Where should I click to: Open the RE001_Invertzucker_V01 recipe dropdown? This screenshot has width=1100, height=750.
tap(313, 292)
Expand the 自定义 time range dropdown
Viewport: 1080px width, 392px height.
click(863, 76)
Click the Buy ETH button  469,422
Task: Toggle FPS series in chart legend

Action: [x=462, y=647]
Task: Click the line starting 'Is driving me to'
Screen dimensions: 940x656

---

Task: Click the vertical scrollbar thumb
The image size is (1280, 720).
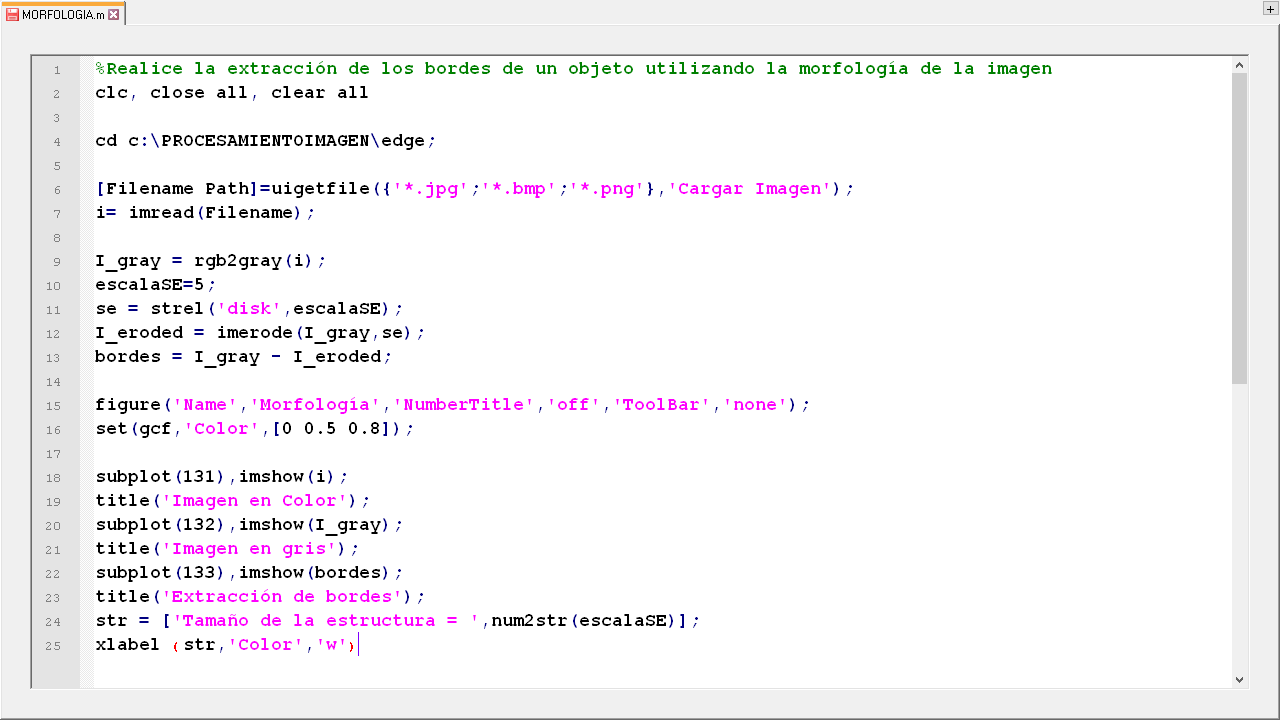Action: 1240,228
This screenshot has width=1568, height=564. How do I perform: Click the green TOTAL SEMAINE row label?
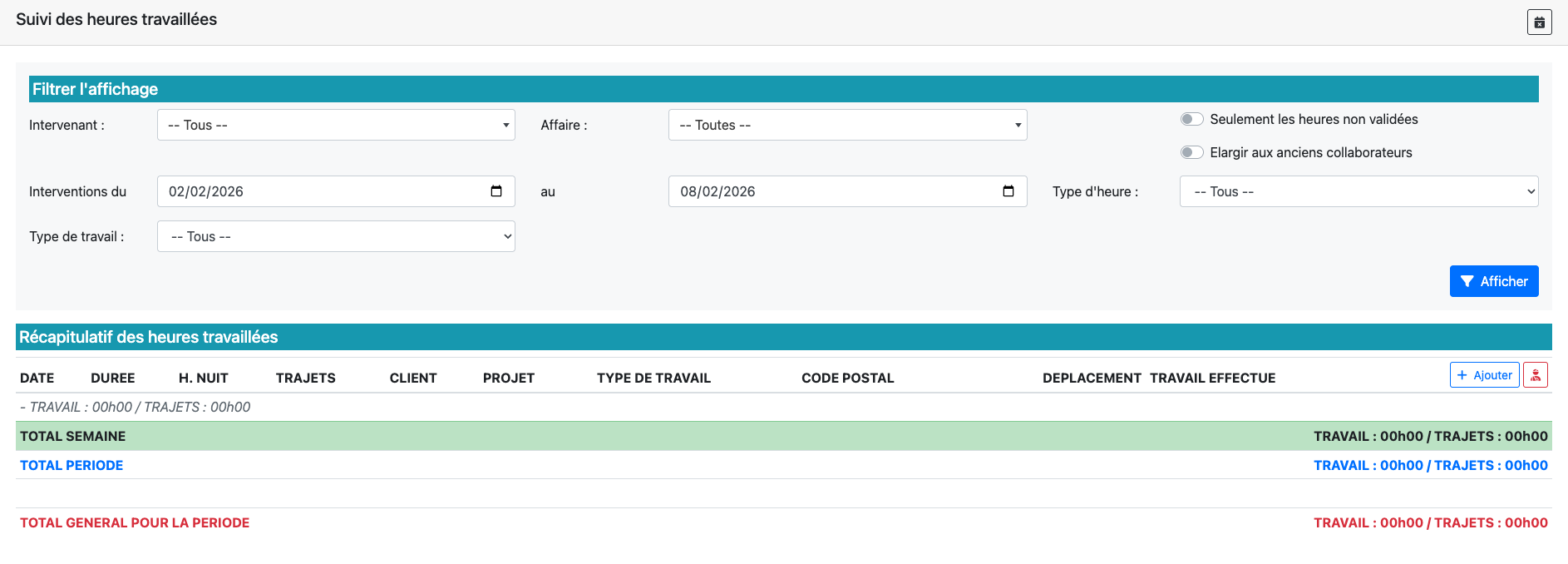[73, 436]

* * *

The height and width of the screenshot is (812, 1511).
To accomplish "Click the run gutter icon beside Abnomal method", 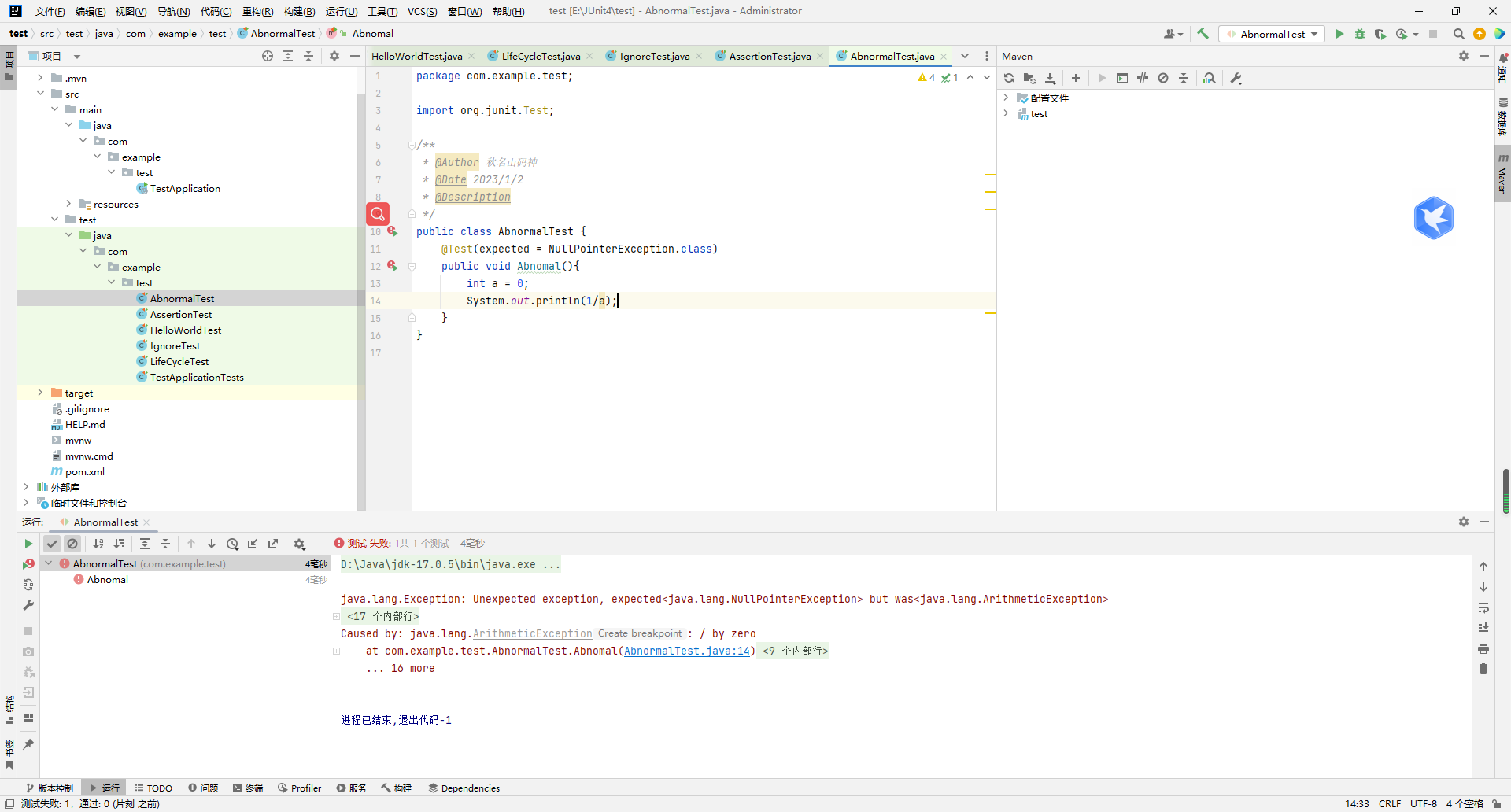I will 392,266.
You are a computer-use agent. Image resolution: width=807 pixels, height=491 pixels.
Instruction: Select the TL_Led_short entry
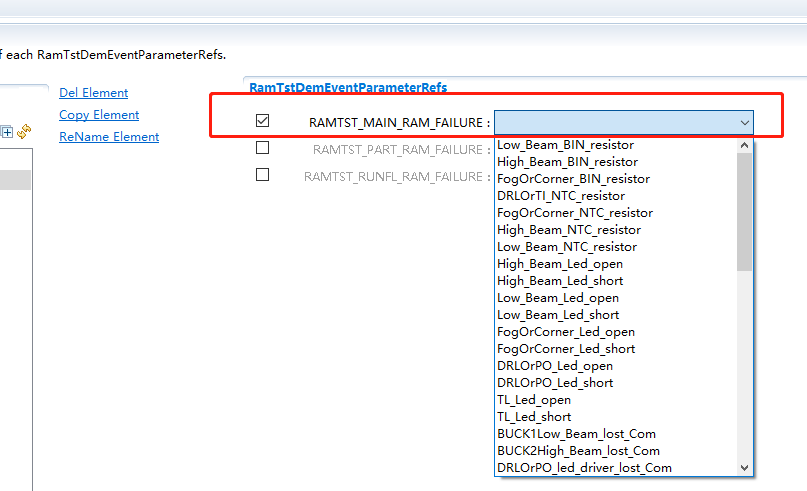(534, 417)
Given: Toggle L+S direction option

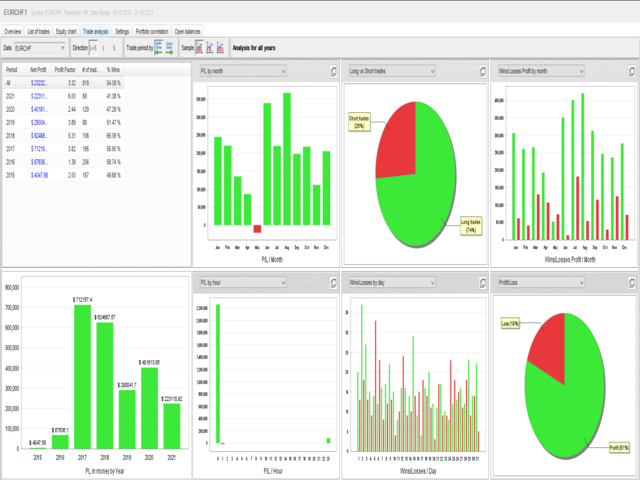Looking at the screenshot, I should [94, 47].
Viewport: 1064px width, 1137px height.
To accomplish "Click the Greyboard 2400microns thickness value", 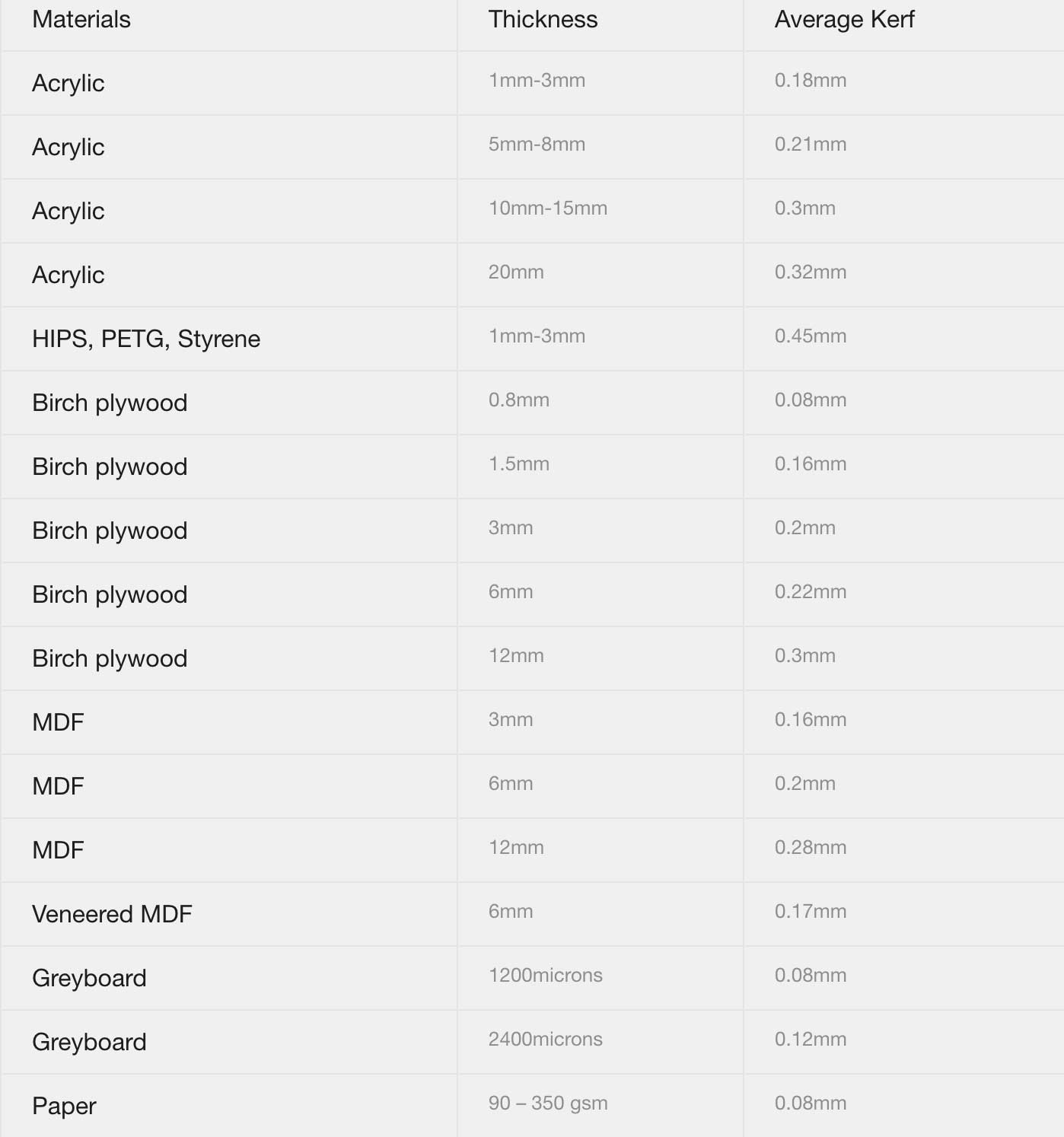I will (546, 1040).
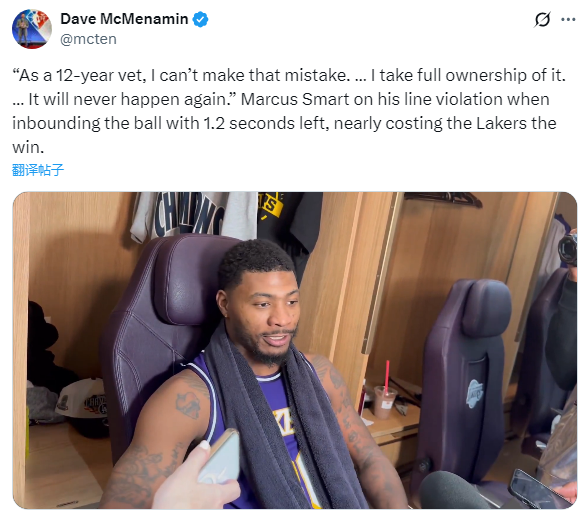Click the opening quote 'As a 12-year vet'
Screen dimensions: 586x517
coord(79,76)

• Task
Rewrite the listing from the line with "Expand the 自定义 time range dropdown" up to and including the line with "Screen dimensions: 940x656", replacing "legend" with "key" and leaving everything else unchanged.

• Exercise result
Expand the 自定义 time range dropdown
Viewport: 1080px width, 392px height.
click(863, 76)
Click the Buy ETH button  469,422
Task: Toggle FPS series in chart key

Action: [x=462, y=647]
Task: Click the line starting 'Is driving me to'
Screen dimensions: 940x656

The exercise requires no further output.